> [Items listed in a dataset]
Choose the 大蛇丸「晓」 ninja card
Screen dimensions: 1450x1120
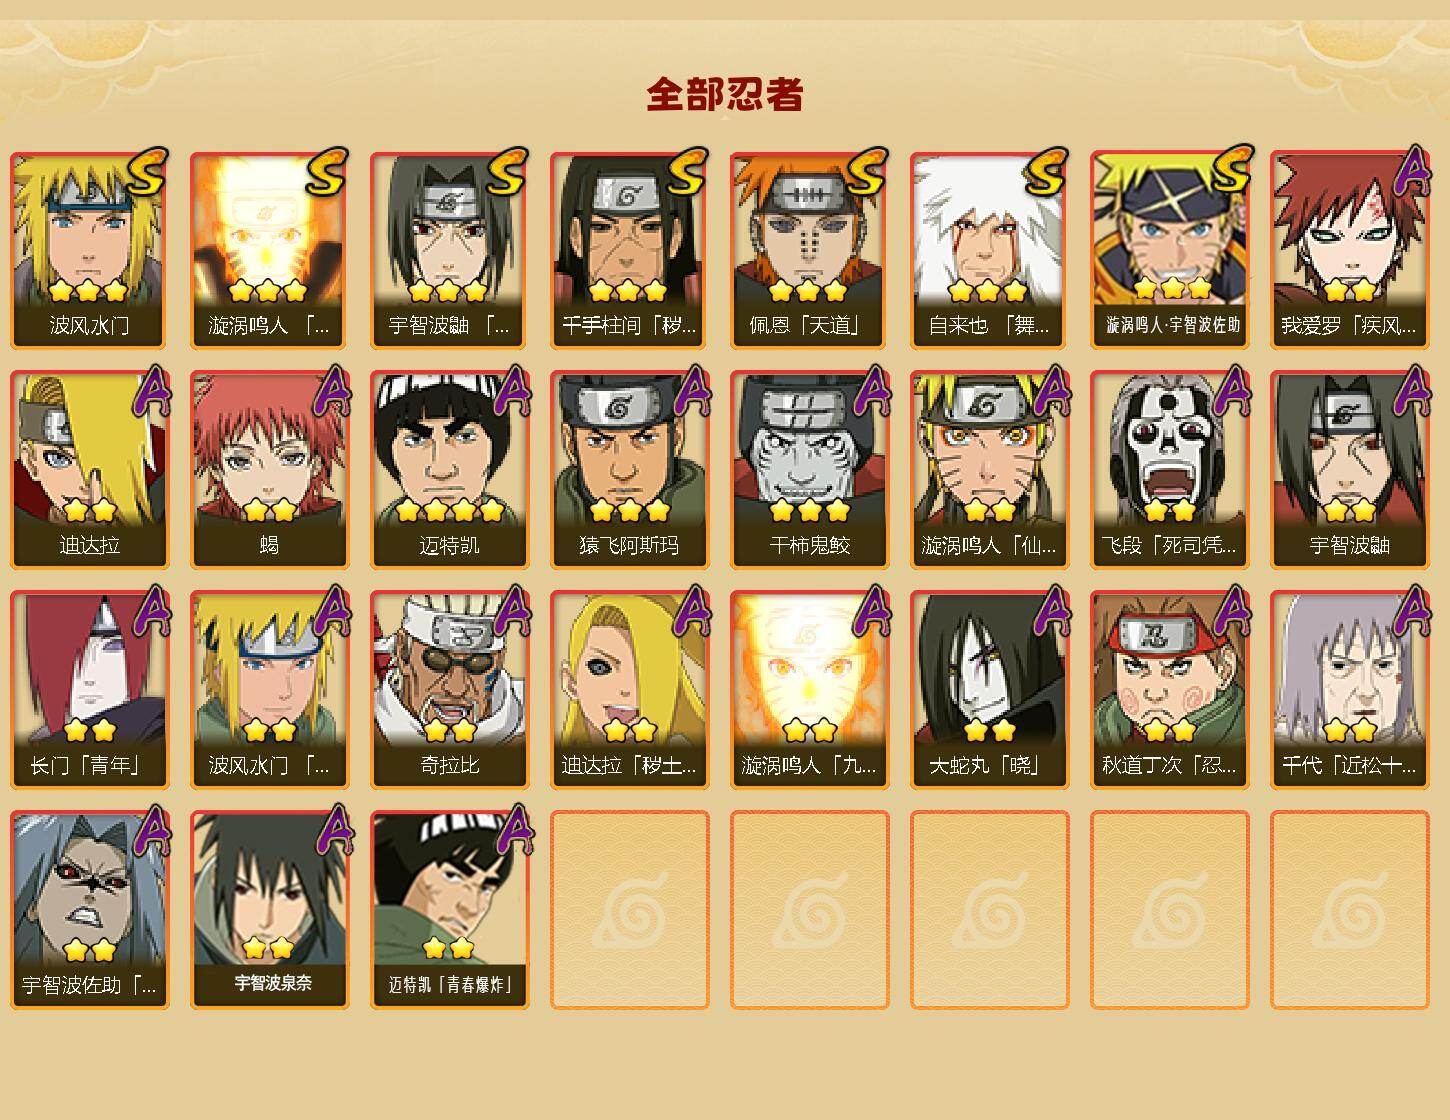tap(989, 690)
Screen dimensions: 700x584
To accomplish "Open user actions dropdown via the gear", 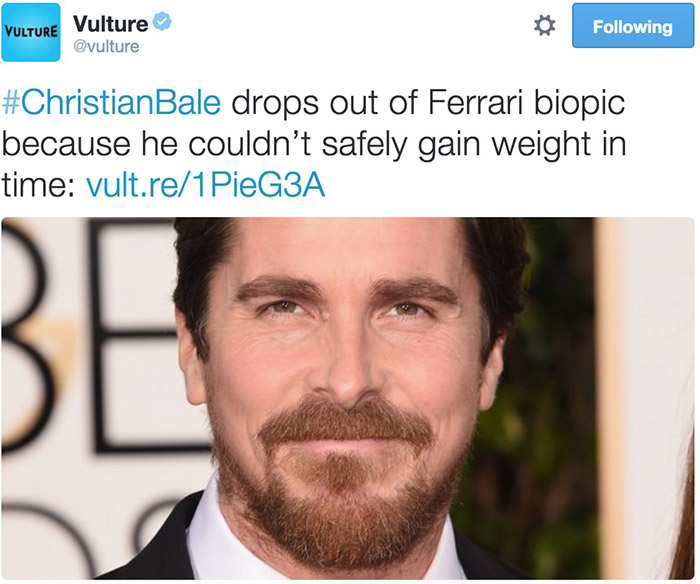I will point(545,25).
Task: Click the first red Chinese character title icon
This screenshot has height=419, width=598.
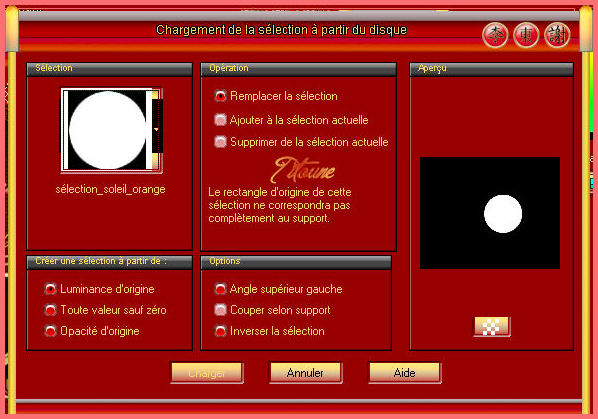Action: [x=495, y=35]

> [WORK TO COMPLETE]
Give back exactly, and only, the lines from the one holding "Task: Click the" through the last line of the entries, with every picture omitted.

> [SOLVED PROBLEM]
Task: Click the first red Chinese character title icon
This screenshot has height=419, width=598.
Action: [x=495, y=35]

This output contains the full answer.